**Description of the task**
I need all the entries repeated exactly as written.

**Extracted data**
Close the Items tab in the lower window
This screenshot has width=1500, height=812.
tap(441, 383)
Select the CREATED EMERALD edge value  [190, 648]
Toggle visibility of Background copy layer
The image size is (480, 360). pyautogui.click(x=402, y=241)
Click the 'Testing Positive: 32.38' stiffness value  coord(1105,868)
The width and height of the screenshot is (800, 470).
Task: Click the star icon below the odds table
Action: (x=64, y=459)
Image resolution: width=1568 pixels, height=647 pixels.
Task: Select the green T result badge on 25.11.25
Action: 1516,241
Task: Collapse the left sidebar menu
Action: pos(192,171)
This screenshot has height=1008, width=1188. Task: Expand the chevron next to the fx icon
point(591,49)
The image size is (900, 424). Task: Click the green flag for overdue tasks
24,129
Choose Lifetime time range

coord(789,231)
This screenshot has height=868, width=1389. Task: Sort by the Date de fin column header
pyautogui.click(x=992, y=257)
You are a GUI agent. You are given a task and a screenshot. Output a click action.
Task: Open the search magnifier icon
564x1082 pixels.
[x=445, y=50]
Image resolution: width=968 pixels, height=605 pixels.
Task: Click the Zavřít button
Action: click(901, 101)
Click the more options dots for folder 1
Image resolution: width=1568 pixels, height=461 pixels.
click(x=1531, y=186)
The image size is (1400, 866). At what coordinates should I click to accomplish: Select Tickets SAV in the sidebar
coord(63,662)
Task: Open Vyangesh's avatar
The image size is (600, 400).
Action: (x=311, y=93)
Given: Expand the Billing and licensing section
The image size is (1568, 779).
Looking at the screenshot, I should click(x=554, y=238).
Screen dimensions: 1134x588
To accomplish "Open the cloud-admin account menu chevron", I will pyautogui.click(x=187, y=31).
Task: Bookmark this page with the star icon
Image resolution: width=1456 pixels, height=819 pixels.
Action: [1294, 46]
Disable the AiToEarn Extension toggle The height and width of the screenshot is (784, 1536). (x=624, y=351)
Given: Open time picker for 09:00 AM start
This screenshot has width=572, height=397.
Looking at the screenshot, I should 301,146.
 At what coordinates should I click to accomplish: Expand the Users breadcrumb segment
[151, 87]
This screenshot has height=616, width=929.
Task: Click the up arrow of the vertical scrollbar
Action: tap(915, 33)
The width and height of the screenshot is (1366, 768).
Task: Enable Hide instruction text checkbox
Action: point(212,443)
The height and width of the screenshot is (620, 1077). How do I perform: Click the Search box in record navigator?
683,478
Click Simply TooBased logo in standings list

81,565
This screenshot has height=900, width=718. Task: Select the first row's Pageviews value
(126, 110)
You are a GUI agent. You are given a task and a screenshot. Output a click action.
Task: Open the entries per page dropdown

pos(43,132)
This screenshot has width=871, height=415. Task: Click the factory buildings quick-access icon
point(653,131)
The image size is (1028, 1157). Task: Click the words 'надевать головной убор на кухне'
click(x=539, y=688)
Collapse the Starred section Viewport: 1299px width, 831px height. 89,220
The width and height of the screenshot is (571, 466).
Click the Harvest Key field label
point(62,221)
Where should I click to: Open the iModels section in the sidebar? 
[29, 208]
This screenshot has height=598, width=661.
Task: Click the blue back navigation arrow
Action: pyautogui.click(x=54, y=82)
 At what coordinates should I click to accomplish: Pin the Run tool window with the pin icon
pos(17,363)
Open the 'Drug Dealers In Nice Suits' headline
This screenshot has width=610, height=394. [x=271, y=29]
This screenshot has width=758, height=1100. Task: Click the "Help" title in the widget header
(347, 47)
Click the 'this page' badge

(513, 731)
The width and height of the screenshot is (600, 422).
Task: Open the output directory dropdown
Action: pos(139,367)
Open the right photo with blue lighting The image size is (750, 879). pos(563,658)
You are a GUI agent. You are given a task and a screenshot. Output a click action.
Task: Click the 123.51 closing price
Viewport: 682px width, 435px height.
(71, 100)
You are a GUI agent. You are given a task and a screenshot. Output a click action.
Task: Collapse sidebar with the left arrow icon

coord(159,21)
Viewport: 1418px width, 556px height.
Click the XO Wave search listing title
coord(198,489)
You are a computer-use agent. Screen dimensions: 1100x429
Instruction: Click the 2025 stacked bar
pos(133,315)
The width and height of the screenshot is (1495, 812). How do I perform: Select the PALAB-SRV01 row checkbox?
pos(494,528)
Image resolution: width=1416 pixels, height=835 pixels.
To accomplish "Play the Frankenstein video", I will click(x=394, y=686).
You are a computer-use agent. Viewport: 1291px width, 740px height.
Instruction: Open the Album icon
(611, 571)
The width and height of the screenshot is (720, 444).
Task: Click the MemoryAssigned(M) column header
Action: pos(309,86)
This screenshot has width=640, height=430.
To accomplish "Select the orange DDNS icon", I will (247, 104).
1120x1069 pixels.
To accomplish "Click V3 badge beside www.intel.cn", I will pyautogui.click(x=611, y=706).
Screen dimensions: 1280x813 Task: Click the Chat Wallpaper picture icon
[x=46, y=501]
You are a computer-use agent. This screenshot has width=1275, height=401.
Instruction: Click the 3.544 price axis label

**Response to the task**
Close the Items tab in the lower window
This screenshot has width=1500, height=812.
tap(441, 383)
Select the CREATED EMERALD edge value  [190, 648]
Toggle visibility of Background copy layer
The image size is (480, 360). pyautogui.click(x=402, y=241)
Click the 'Testing Positive: 32.38' stiffness value  coord(1105,868)
The width and height of the screenshot is (800, 470).
Task: Click the star icon below the odds table
Action: (x=64, y=459)
Image resolution: width=1568 pixels, height=647 pixels.
Task: Select the green T result badge on 25.11.25
Action: 1516,241
Task: Collapse the left sidebar menu
Action: pos(192,171)
This screenshot has height=1008, width=1188. Task: Expand the chevron next to the fx icon
point(591,49)
The image size is (900, 424). Task: Click the green flag for overdue tasks
24,129
Choose Lifetime time range

coord(789,231)
This screenshot has height=868, width=1389. Task: Sort by the Date de fin column header
pyautogui.click(x=992, y=257)
You are a GUI agent. You are given a task and a screenshot. Output a click action.
Task: Open the search magnifier icon
564x1082 pixels.
[x=445, y=50]
Image resolution: width=968 pixels, height=605 pixels.
Task: Click the Zavřít button
Action: click(901, 101)
Click the more options dots for folder 1
Image resolution: width=1568 pixels, height=461 pixels.
click(x=1531, y=186)
The image size is (1400, 866). At what coordinates should I click to accomplish: Select Tickets SAV in the sidebar
coord(63,662)
Task: Open Vyangesh's avatar
The image size is (600, 400).
Action: (x=311, y=93)
Given: Expand the Billing and licensing section
The image size is (1568, 779).
Looking at the screenshot, I should click(x=554, y=238).
Screen dimensions: 1134x588
To accomplish "Open the cloud-admin account menu chevron", I will pyautogui.click(x=187, y=31).
Task: Bookmark this page with the star icon
Image resolution: width=1456 pixels, height=819 pixels.
Action: [1294, 46]
Disable the AiToEarn Extension toggle The height and width of the screenshot is (784, 1536). (x=624, y=351)
Given: Open time picker for 09:00 AM start
This screenshot has width=572, height=397.
Looking at the screenshot, I should 301,146.
 At what coordinates should I click to accomplish: Expand the Users breadcrumb segment
[151, 87]
This screenshot has height=616, width=929.
Task: Click the up arrow of the vertical scrollbar
Action: tap(915, 33)
The width and height of the screenshot is (1366, 768).
Task: Enable Hide instruction text checkbox
Action: point(212,443)
The height and width of the screenshot is (620, 1077). How do I perform: Click the Search box in record navigator?
683,478
Click Simply TooBased logo in standings list

81,565
This screenshot has height=900, width=718. Task: Select the first row's Pageviews value
(126, 110)
You are a GUI agent. You are given a task and a screenshot. Output a click action.
Task: Open the entries per page dropdown

pos(43,132)
This screenshot has width=871, height=415. Task: Click the factory buildings quick-access icon
point(653,131)
The image size is (1028, 1157). Task: Click the words 'надевать головной убор на кухне'
click(x=539, y=688)
Collapse the Starred section Viewport: 1299px width, 831px height. 89,220
The width and height of the screenshot is (571, 466).
Click the Harvest Key field label
point(62,221)
Where should I click to: Open the iModels section in the sidebar? 
[29, 208]
This screenshot has height=598, width=661.
Task: Click the blue back navigation arrow
Action: pyautogui.click(x=54, y=82)
 At what coordinates should I click to accomplish: Pin the Run tool window with the pin icon
pos(17,363)
Open the 'Drug Dealers In Nice Suits' headline
This screenshot has width=610, height=394. [x=271, y=29]
This screenshot has width=758, height=1100. Task: Click the "Help" title in the widget header
(347, 47)
Click the 'this page' badge

(513, 731)
The width and height of the screenshot is (600, 422).
Task: Open the output directory dropdown
Action: pos(139,367)
Open the right photo with blue lighting The image size is (750, 879). pos(563,658)
You are a GUI agent. You are given a task and a screenshot. Output a click action.
Task: Click the 123.51 closing price
Viewport: 682px width, 435px height.
(71, 100)
You are a GUI agent. You are given a task and a screenshot. Output a click action.
Task: Collapse sidebar with the left arrow icon

coord(159,21)
Viewport: 1418px width, 556px height.
Click the XO Wave search listing title
coord(198,489)
You are a computer-use agent. Screen dimensions: 1100x429
Instruction: Click the 2025 stacked bar
pos(133,315)
The width and height of the screenshot is (1495, 812). How do I perform: Select the PALAB-SRV01 row checkbox?
pos(494,528)
Image resolution: width=1416 pixels, height=835 pixels.
To accomplish "Play the Frankenstein video", I will click(x=394, y=686).
You are a computer-use agent. Viewport: 1291px width, 740px height.
Instruction: Open the Album icon
(611, 571)
The width and height of the screenshot is (720, 444).
Task: Click the MemoryAssigned(M) column header
Action: pos(309,86)
This screenshot has width=640, height=430.
To accomplish "Select the orange DDNS icon", I will (247, 104).
1120x1069 pixels.
To accomplish "Click V3 badge beside www.intel.cn", I will pyautogui.click(x=611, y=706).
Screen dimensions: 1280x813 Task: Click the Chat Wallpaper picture icon
[x=46, y=501]
You are a computer-use agent. This screenshot has width=1275, height=401.
Instruction: Click the 3.544 price axis label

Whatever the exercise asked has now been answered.